Cell-Mediated Immune Responses and Immunopathogenesis of Human Tick-Borne Encephalitis Virus-Infection

Abstract

Tick-borne encephalitis virus (TBEV) is a flavivirus that belongs to the Flaviviridae family. TBEV is transmitted to humans primarily from infected ticks. The virus causes tick-borne encephalitis (TBE), an acute viral disease that affects the central nervous system (CNS). Infection can lead to acute neurological symptoms of significant severity due to meningitis or meningo(myelo)encephalitis. TBE can cause long-term suffering and has been recognized as an increasing public health problem. TBEV-affected areas currently include large parts of central and northern Europe as well as northern Asia. Infection with TBEV triggers a humoral as well as a cell-mediated immune response. In contrast to the well-characterized humoral antibody-mediated response, the cell-mediated immune responses elicited to natural TBEV-infection have been poorly characterized until recently. Here, we review recent progress in our understanding of the cell-mediated immune response to human TBEV-infection. A particular emphasis is devoted to studies of the response mediated by natural killer (NK) cells and CD8 T cells. The studies described include results revealing the temporal dynamics of the T cell- as well as NK cell-responses in relation to disease state and functional characterization of these cells. Additionally, we discuss specific immunopathological aspects of TBEV-infection in the CNS.
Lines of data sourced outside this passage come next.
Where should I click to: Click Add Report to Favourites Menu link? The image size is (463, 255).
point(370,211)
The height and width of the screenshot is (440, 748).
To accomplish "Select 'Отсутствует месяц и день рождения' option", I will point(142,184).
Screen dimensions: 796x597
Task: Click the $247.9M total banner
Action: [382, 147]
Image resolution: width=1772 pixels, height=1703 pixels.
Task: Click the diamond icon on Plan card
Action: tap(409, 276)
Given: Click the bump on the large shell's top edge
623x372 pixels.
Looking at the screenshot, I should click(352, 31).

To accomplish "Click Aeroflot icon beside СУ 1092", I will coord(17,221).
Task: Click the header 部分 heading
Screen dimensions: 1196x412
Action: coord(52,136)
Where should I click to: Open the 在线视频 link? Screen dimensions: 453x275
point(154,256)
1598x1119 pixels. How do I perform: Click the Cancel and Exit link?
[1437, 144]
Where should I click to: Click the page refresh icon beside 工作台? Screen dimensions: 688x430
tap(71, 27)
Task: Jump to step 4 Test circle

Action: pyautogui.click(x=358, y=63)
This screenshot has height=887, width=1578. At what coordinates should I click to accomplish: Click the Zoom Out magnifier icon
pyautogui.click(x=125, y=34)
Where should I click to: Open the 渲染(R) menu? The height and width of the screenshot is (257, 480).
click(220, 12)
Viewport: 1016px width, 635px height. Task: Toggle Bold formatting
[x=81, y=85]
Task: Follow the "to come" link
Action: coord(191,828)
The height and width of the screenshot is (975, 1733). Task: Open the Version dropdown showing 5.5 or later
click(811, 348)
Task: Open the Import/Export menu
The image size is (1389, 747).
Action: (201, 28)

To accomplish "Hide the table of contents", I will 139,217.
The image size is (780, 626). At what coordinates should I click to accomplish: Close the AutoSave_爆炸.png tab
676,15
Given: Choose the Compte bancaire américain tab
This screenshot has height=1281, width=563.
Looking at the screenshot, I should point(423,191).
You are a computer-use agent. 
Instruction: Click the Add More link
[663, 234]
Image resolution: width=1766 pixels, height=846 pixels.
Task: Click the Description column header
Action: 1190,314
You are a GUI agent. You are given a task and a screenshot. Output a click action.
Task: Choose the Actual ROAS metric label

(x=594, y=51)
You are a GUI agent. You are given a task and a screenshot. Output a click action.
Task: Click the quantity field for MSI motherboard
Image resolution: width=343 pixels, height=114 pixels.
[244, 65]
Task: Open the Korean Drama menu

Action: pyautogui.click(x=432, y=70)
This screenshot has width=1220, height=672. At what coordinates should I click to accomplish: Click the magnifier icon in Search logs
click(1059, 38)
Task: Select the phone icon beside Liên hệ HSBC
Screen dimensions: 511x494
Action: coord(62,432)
Keywords: NK cells; T cells; cell-mediated immunity; flavivirus; tick-borne encephalitis; tick-borne encephalitis virus; viral immunopathogenesis.

Figure 1

Overview of the classic biphasic disease-pattern of human TBEV infection. The viremic first phase includes influenza-like symptoms and occurs around 1 week after virus transmission. It is estimated that 65–70% of infected individuals clear the virus after this phase, but for one third of the patients, an asymptomatic disease phase follows before the second phase of disease begins. In this phase, symptoms of meningitis or encephalitis occur, including fever, headache, tremor, nystagmus, altered state of consciousness, cranial nerve paralysis, and spinal nerve paralysis. Classically, no virus is detected in sera or plasma in the second phase of disease. Around 30% of patients that enter the second phase of disease will suffer from long lasting sequeale, with a decreased quality of life. Figure compiled from Lindquist and Vapalahti (3), Taba et al. (4), and Haglund and Gunther (6).

Figure 2

Overview of the cell-mediated immune response to TBEV-infection. CD56^dim NK cells (mainly highly differentiated CD57⁺ cells) are highly activated at the time of hospitalization during the second phase of disease. They express significantly higher levels of Ki67, CD38, and produce less cytokines in response to target cells as compared to the convalescent phase. NK cells then become fully normalized, comparable to healthy control levels, at the convalescent phase as assessed 3 months after hospitalization. CD4 T cells show a similar pattern as the CD56^dim NK cells. They are activated at hospitalization and express significantly higher levels of Ki67, CD38, HLA-DR, and Granzyme B as compared to the convalescent phase. CD4 T cells have retracted to normal healthy control levels at the convalescent phase. CD8 T cells show a different pattern and peak in activation at 1 week after hospitalization. They express significantly higher levels of Ki67, CD38, HLA-DR, Granzyme B, Perforin, PD-1, T-bet, and Eomesodermin as compared CD8 T cells at the convalescent phase. The CD8 T cell activation subsequently return to normal healthy control levels at the convalescent phase, just as is the case for CD4 T cells and NK cells. Figure compiled from Blom et al. (58) and Blom et al. (59).